Goals:
a. In the investment outlook excerpt, what kind of strategies are investors told to look for?
b. Put the listing from the line with "Click the correct" to the line with "[x=97, y=666]" into a two-column CSV with the columns request and answer, one row per request, each field quoted and any line breaks replaced with spaces.

Selected extract:

________________________

Diversify, don't herd
Asset correlations and volatility are high, which could cause different asset classes to swing wildly in the same direction. Extreme monetary policy measures from central banks—such as negative interest-rate policies and quantitative easing—have also herded many investors into the same positions, which may reduce returns. Look for strategies that offer risk-mitigation and diversification potential—like alternatives.
Volatility is unavoidable, but manageable
Markets are increasingly susceptible to volatility as politics, geopolitics, divergent monetary policies and internal market structures all converge and evolve. Navigating this sea of uncertainty requires a clear direction and an ACTive mindset, with investors staying agile in their asset allocations, confident in their processes and thorough in their research.
Metrics to watch
Fears over deflation and disinflation could fall as inflation rises
- As monetary policy shifts toward supporting fiscal policy, it could create rising real-world prices.
- China's rebalancing – plus lower commodity prices and collapsing investment – will tighten supply chains, leaving pricing power in stronger hands.
- Fiscal dominance will allow governments to create inflation via legislation through higher minimum wages and other inflationary policies.

________________________

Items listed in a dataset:
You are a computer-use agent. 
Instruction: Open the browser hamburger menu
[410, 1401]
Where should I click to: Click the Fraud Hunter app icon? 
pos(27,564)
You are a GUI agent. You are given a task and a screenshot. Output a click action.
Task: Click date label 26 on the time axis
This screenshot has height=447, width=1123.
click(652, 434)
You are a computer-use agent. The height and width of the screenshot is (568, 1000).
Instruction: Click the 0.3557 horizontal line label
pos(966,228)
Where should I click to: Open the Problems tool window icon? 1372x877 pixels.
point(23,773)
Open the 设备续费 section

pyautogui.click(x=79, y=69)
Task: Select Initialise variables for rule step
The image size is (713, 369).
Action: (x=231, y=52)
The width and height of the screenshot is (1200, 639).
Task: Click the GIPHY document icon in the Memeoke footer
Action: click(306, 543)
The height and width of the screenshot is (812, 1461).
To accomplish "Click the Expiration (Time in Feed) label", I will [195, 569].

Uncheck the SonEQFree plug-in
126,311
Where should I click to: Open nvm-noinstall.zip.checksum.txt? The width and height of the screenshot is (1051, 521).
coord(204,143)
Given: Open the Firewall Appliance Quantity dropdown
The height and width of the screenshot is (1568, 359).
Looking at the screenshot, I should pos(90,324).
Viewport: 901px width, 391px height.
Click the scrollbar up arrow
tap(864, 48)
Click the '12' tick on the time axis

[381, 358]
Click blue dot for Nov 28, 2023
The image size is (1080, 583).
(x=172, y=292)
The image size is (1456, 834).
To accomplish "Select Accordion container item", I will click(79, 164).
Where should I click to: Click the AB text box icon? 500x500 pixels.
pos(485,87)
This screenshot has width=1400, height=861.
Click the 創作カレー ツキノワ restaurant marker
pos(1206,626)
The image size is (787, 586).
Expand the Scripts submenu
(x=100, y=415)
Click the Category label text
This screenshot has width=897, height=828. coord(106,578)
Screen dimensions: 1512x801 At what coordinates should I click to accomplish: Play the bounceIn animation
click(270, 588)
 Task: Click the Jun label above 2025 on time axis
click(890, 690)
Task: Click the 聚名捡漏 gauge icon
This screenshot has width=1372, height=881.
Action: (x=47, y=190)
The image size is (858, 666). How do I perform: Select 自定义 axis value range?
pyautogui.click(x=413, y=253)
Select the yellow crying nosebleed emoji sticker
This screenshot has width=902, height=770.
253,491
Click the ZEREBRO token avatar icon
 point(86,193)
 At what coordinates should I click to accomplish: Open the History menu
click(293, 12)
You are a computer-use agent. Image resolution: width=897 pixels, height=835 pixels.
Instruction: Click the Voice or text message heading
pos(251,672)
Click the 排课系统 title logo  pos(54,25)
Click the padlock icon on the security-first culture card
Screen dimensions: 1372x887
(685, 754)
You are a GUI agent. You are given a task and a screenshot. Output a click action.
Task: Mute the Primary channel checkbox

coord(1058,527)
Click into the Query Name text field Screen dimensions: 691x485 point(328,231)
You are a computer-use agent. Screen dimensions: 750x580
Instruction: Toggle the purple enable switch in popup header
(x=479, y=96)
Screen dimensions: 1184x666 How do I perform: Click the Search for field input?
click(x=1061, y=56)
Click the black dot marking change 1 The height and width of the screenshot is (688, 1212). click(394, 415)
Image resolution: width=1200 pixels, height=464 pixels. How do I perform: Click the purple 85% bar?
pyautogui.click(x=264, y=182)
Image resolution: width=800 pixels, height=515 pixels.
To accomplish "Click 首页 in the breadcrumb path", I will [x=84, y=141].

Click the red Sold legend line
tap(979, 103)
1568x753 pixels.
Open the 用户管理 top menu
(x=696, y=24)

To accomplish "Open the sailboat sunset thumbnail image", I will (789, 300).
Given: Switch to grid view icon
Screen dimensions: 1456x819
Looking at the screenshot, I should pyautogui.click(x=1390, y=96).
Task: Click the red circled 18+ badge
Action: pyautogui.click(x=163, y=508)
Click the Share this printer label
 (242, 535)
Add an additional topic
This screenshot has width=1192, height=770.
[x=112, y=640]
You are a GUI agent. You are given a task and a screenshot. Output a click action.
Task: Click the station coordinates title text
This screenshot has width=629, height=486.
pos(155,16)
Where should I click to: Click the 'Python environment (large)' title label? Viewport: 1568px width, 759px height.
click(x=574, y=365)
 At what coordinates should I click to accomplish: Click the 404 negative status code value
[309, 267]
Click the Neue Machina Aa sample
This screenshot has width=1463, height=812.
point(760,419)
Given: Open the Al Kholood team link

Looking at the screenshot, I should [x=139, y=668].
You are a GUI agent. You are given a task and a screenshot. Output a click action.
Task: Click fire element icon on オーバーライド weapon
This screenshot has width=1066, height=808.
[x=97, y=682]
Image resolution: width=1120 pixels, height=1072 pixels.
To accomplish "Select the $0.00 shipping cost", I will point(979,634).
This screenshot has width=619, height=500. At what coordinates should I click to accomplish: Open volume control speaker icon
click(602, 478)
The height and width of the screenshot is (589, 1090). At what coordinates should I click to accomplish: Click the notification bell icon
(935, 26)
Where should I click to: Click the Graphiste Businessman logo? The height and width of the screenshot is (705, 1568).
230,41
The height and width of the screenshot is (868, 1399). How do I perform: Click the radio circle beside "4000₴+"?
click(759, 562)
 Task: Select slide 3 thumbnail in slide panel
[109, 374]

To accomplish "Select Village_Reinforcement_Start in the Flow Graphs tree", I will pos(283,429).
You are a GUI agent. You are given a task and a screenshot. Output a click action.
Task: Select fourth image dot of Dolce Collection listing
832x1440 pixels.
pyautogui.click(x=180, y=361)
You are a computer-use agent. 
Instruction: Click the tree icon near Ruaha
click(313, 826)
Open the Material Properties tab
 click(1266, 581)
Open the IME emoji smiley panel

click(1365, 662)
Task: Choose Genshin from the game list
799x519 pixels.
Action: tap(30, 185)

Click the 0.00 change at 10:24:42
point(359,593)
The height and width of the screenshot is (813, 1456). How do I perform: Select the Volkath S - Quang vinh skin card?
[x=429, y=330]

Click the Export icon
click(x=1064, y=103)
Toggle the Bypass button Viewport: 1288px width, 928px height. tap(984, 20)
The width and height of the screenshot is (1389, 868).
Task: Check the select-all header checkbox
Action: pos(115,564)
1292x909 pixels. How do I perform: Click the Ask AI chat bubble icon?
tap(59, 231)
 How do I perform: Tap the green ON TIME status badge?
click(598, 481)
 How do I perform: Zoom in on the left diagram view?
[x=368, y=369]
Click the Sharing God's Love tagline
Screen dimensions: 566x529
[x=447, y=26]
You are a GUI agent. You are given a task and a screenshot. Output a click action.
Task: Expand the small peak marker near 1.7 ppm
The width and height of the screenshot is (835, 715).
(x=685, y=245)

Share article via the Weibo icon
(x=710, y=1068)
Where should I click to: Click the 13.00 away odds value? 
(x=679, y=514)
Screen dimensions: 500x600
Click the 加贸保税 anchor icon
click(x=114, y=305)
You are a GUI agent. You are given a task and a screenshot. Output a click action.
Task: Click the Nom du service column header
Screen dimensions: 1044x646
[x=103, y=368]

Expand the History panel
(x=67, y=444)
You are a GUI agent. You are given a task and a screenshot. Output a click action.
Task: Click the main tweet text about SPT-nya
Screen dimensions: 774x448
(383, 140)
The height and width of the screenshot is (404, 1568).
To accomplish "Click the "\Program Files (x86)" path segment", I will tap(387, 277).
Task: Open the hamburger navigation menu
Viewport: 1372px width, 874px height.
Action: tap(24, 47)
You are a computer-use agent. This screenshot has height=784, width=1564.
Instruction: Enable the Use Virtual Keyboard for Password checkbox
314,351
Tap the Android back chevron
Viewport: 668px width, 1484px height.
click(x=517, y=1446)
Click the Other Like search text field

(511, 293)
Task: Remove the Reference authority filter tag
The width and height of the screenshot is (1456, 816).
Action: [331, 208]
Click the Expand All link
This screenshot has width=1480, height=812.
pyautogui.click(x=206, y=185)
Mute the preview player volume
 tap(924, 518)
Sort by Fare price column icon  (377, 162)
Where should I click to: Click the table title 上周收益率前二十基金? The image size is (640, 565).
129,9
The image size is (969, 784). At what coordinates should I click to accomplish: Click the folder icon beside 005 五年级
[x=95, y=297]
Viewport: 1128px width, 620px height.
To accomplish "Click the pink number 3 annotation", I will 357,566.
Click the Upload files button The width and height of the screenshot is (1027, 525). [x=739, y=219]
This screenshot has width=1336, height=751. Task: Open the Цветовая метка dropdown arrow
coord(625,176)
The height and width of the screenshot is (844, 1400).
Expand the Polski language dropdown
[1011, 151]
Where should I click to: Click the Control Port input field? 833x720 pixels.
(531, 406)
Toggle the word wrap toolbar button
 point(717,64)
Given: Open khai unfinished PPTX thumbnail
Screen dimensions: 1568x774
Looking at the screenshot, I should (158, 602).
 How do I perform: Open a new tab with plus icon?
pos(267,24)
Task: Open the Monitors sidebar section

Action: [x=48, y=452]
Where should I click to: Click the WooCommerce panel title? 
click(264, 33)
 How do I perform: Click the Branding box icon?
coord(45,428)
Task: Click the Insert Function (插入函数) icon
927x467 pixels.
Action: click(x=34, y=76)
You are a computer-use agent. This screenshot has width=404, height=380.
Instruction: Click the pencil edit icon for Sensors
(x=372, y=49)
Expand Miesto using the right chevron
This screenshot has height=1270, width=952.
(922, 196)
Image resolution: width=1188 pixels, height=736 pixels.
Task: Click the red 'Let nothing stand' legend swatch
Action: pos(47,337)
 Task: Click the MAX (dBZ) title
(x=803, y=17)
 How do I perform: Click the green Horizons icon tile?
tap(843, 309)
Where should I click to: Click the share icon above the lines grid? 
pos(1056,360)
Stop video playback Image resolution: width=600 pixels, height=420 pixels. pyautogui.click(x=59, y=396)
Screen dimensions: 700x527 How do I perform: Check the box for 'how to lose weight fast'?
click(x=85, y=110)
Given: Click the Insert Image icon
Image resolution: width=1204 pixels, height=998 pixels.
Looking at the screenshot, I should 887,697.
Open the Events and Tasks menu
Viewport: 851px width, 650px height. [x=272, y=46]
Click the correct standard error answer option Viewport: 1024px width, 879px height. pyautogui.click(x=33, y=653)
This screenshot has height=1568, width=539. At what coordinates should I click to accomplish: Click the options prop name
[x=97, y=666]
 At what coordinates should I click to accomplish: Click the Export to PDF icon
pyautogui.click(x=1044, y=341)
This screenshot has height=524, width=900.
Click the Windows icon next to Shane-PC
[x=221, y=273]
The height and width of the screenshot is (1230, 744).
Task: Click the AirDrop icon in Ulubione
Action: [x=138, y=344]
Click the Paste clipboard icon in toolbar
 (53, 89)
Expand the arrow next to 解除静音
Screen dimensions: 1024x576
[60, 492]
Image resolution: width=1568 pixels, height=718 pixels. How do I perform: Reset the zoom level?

________________________

Answers below:
a. Strategies that offer risk-mitigation and diversification potential, like alternatives.

b.
request,answer
"Click the correct standard error answer option Viewport: 1024px width, 879px height.","pyautogui.click(x=33, y=653)"
"This screenshot has height=1568, width=539. At what coordinates should I click to accomplish: Click the options prop name","[x=97, y=666]"